La Gazette

des Comores

Licenciement de Soifia Hassani : Encore des interrogations sur la gouvernance

Licenciement de Soifia Hassani : Encore des interrogations sur la gouvernance © : HZK-LGDC

Le licenciement de la journaliste Soifia Hassani de l’Office de Radio et Télévision des Comores (ORTC) suscite une vive réaction du Syndicat National des Journalistes Comoriens (SNJC). Pour le syndicat, cette décision, jugée précipitée et injustifiée, marque un nouveau tournant dans la gestion de l’établissement public.


Soifia Hassani a été licenciée par la direction générale de l’ORTC pour des faits officiellement qualifiés de « manquements répétés », « abandon de poste » et « non-respect des procédures administratives ». La décision, datée du 9 juin, s’appuie selon la direction sur des absences non justifiées et un non-respect des règles de pointage en vigueur. « Depuis la mise en place du système de pointage par empreinte digitale à l’ORTC, la présence effective de Mme Soifia ne représenterait même pas un quart du temps de travail attendu », souligne la direction.

Le directeur général, Hablani Assoumani, assure que la procédure a été respectée à la lettre. « Selon le Code du travail comorien, les absences injustifiées constituent une faute grave. Cette disposition s’applique à tout agent de manière équitable, sans distinction de statut ou de fonction », explique-t-il, citant des avertissements, une suspension, puis une convocation au conseil de discipline. Mais du côté des employés, les justifications avancées par la direction peinent à convaincre. Nombreux sont ceux qui jugent la sanction excessive, prononcée dans un contexte marqué par un climat de tension et de contrôle permanent. « Il ne s’agit pas d’un abandon de poste, mais plutôt d’une suite de malentendus et de différends mal gérés », confie une source interne. Selon elle, Soifia aurait été en désaccord avec sa hiérarchie à propos de certaines activités extérieures jugées incompatibles, bien qu’elles aient été évoquées en toute transparence.

Selon plusieurs employés, le service fonctionne désormais sous une tension quasi permanente. « L’atmosphère est devenue étouffante. On a l’impression que chaque geste est scruté, chaque parole peut être retenue contre nous », témoigne un technicien. Pour le Syndicat national des journalistes comoriens (SNJC), cette révocation marque une ligne rouge. Son président, Ahmed Bacar, fustige une gestion autoritaire et l’absence de concertation avec le personnel. « Cette décision est profondément injuste. Il est temps d’en finir avec une gouvernance basée sur la répression. Le dialogue social doit redevenir la norme », plaide-t-il.
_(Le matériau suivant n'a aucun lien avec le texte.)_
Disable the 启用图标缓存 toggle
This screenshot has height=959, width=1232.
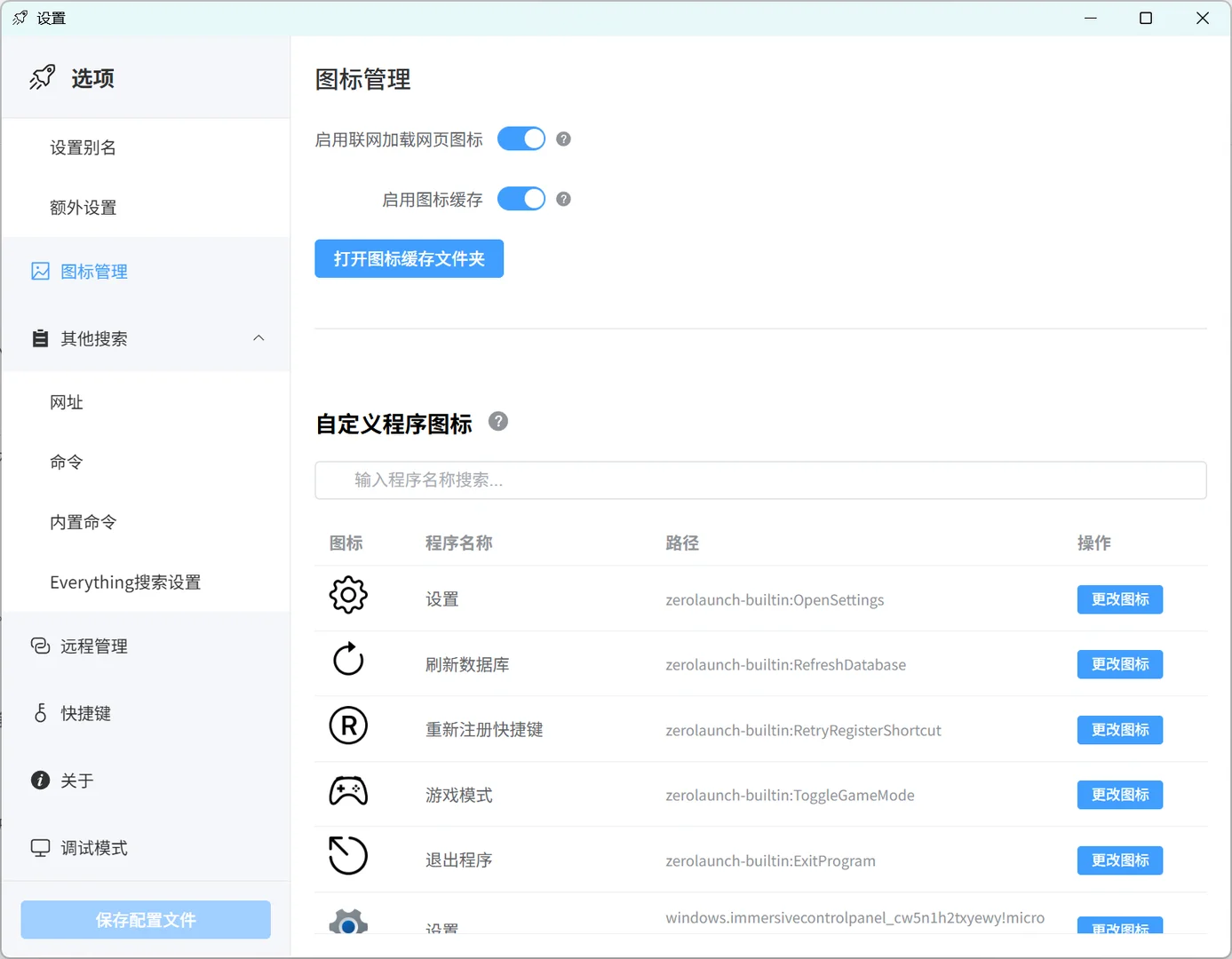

Face à ces critiques, la direction campe sur ses positions. Le directeur général de l’ORTC, Hablani Assoumani, rejette toute idée d’acharnement : « Il ne s’agit pas de viser une personne en particulier. Il est question de faire respecter les règles et l’équité entre agents. » L’affaire dépasse désormais le cadre interne. Sur les réseaux sociaux, les réactions se multiplient. Tandis que certains appellent à plus de rigueur dans la gestion publique, d’autres y voient une dérive inquiétante dans la gouvernance des médias comoriens. Le licenciement de Soifia Hassani ravive les interrogations sur le respect des droits fondamentaux des journalistes et sur l’application de procédures équitables dans les institutions publiques. Pour le SNJC, il ne peut être question de tourner la page sans rendre des comptes : « Cette affaire doit faire date. Elle appelle à une remise à plat des pratiques de gestion au sein de l’ORTC », affirme le syndicat.